## Goal
Arrange the part of the records that opens with the line containing "Where should I" and closes with the line containing "Action: pyautogui.click(x=78, y=41)", both lines included, as a numbered list with blank lines omitted. Leave the pictures out of the answer.

## Given entries
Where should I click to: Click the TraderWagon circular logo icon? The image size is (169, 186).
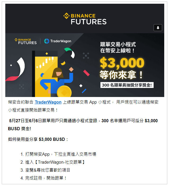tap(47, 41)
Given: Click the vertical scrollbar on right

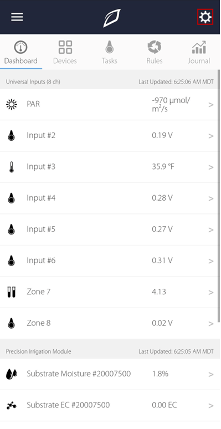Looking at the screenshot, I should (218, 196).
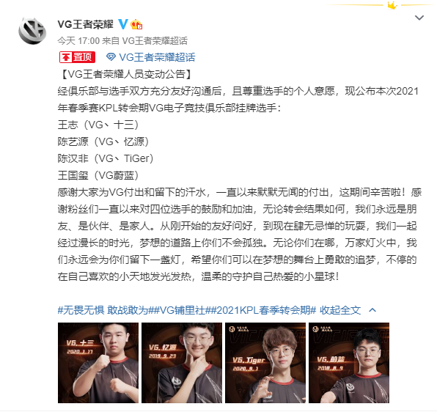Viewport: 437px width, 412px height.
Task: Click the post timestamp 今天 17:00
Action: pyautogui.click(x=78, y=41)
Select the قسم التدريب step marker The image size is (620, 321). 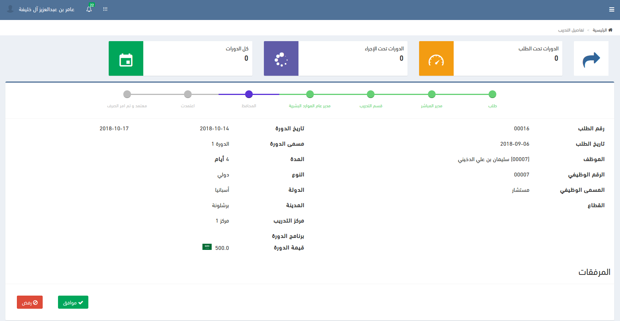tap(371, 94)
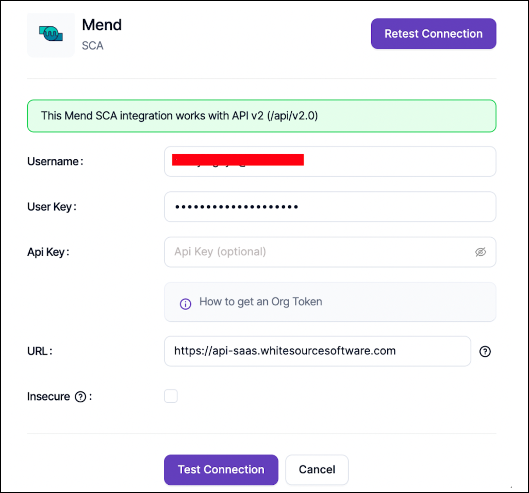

---

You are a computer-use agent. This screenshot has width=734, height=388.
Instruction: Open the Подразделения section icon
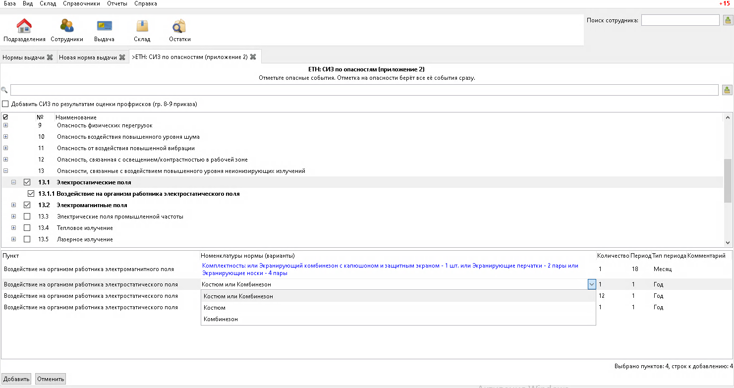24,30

* * *

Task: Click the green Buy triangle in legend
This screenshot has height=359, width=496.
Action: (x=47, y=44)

## Full answer
1. Where should I click to: Click the TraderWagon circular logo icon? The image size is (169, 186).
2. tap(47, 41)
3. Given: Click the vertical scrollbar on right
4. Looking at the screenshot, I should (218, 196).
5. Viewport: 437px width, 412px height.
6. Task: Click the post timestamp 今天 17:00
7. Action: pyautogui.click(x=78, y=41)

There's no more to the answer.